Painter’s Corner: Being Right with Masonry

Jerry Painter

I have an uncle who, when he sees bad work or a real screw up, will say “that is the beatenest thing I have ever seen.” In turn, I would always respond that it would be, until he saw the next “beatenest thing.” Speaking of how just bad things can be, I still don’t know how we can continue to do the same thing repeatedly for years, and still make mistakes.  

I have always believed that most mistakes in masonry were simply due to a lack of instruction and training. That is still mostly correct today, and a lack of supervision also contributes to issues and problems. That being said, I have found yet another reason that mistakes seem to be getting worse. I describe it as a lack of responsibility in creating a culture within a crew or company of correctness. To state it another way, it would be just doing things right.  
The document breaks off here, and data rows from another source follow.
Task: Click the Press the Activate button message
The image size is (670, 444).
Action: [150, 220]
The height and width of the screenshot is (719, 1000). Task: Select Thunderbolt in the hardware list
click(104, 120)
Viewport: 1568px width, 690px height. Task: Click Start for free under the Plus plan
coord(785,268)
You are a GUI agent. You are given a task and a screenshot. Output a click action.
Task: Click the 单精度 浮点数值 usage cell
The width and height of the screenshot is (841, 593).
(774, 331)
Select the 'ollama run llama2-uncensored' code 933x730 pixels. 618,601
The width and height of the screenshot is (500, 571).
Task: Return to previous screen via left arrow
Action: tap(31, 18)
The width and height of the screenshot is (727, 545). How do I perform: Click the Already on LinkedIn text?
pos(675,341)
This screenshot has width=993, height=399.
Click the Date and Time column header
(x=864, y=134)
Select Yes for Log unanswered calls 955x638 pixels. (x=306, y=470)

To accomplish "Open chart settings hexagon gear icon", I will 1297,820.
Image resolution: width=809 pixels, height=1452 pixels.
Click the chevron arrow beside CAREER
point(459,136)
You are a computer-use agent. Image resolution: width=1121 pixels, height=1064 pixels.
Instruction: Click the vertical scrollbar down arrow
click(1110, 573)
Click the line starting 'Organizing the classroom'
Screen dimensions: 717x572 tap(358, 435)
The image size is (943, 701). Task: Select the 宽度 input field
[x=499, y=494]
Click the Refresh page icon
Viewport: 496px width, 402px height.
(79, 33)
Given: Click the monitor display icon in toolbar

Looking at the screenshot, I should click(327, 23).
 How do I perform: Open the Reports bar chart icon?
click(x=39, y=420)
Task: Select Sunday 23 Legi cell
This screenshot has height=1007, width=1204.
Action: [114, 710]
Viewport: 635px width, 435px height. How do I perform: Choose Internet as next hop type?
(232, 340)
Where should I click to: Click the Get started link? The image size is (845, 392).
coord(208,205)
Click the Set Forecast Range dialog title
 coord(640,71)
But what is right? In masonry, right could be doing our work according to the plans, specifications, and building codes provided. When dealing with the project plan, we must understand that ALL drawings, details and notes are included. When I say ALL drawings, I mean the mechanical drawings as well. When the contractor, project manager, estimator, and especially the superintendent fails to review those drawings and compare them to the structural and architectural drawings ahead of time, there will certainly have conflicts.  

At a pre-bid meeting (and definitely at the preconstruction meeting), it’s always been my standing joke to ask if the architect, mechanical engineers, and structural engineer have been introduced to each other. If you have been in this business very longyou have discovered plenty of conflicts.  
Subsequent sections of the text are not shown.